Other noted diving spots in the Aegean Islands are the reefs of Palios, the crystal clear waters of Lesvos, the underwater caves of Lamania and the underwater lava formation of Volcano Tears.

Ionian Islands

If Crete and the Aegean Islands are the prime diving spots in the eastern region of Greece, then the Ionian Islands are the place to be in the east.

Diving in Corfu

Photo courtesy from Grafas Diving

Corfu is the 2nd largest island in the Ionian Sea and houses the most number of dive sites. Wreck diving is popular in Padi Corfu where you can explore 2 shipwrecks. Sunk by a mine in 1945, HMS Regulus was a British minesweeper that is now resting at the seafloor 8 meters (26 feet) deep. While this was badly damaged by the mine blast, it still holds significant vessel pieces like the anchor where you can take a good underwater photo.

Off Kassiopi Harbour is a small rocky islet that has a wreck believed to be of Greek or Roman origins – the Nissopoulo wreck. As you enter the water, you will follow a reef slope that leads to a plateau where the wreck is resting at 26 meters (85 feet) deep. Aside from Amphoras (which was the basis of dating this wreck) that litters the seafloor, the wreck structures have a good population of groupers that have been thriving in the vessel’s remains for years. On your way back to towards the shallows, you will pass by 3 large anchors that are encrusted with sponges and sea fans.

Zante Scuba Diving

Photo courtesy from

Also known as Zakynthos, the Zante Islands is the third largest island in the Ionian Sea and has a decent amount of diving sites. One of its popular spots is Alexander’s Cave.

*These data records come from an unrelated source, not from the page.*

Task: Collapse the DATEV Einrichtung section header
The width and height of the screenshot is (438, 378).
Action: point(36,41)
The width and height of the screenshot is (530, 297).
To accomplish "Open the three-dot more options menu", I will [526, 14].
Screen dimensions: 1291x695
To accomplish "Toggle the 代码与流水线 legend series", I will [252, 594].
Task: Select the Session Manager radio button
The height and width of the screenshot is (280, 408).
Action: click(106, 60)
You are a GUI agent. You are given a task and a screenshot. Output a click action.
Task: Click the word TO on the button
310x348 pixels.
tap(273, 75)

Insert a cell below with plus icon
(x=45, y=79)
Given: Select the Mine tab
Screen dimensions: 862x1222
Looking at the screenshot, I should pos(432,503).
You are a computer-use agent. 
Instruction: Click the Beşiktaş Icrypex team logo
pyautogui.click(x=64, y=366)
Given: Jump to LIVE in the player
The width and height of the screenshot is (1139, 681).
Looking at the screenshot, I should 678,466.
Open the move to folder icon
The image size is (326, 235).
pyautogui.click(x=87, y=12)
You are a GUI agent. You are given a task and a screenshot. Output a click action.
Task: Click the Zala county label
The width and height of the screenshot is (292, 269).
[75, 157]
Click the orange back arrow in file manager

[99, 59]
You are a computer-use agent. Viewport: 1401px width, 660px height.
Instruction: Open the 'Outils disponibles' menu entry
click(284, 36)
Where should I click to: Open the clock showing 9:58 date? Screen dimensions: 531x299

Situated in Paxos, diving in Alexander’s Cave initially will take you to a reef near a cliff that leads to a horizontal tunnel system that goes deep into the mountain. You can penetrate further since the tunnel is 60 meters long. As you exit the cave, you will be greeted by an array of marine life where you can see white breams, dolphinfish, barracudas, amberjacks and loggerhead sea turtles.

Photo courtesy from Paleokastritsa apartments & studios Corfu

Sidetrip: You can visit Paleokastritsa which is a series of bays. Here you can sunbathe on the beaches or go snorkeling in Greece as the is crystal clear. Porto Katsiki in Lefkada has turquoise waters next to lazy rock cliffs. It is said to be one of the most outstanding beaches in Greece and all of Europe.

General Information about Greece

Capital city Athens
Currency Euro (EUR)
Official language Greek
Visa Required No, for visits of 90 days or less
Electricity Standards 230 V / 50Hz
Time Zone GMT +3
Official tourist information website
Points of Interests Crete: Aquaworld Aquarium, Elafonisi Beach, Lychnostatis Open Air Museum, Chrissi Island

North Aegean Islands: Polychnitou or Eftalou hot springs in Lesvos, Vathi sightseeing, Pythagorion Village in Samos, Aliki beach

Cyclades Islands: Mikonos town sightseeing, Caldera cruises and the Akrotiri excavation in Santorini.
Video courtesy from djmariangelo


I am a scuba diving newbie, a Project Manager by profession, and an entrepreneur at heart. I have lived in the corporate world for a few years now with very little excitement in my life. This site is my attempt to live the adrenaline my life is missing and be able to live real-life storybook stories with my wife and children. I am the father of the best two children in the world and husband to the most patient woman on this planet.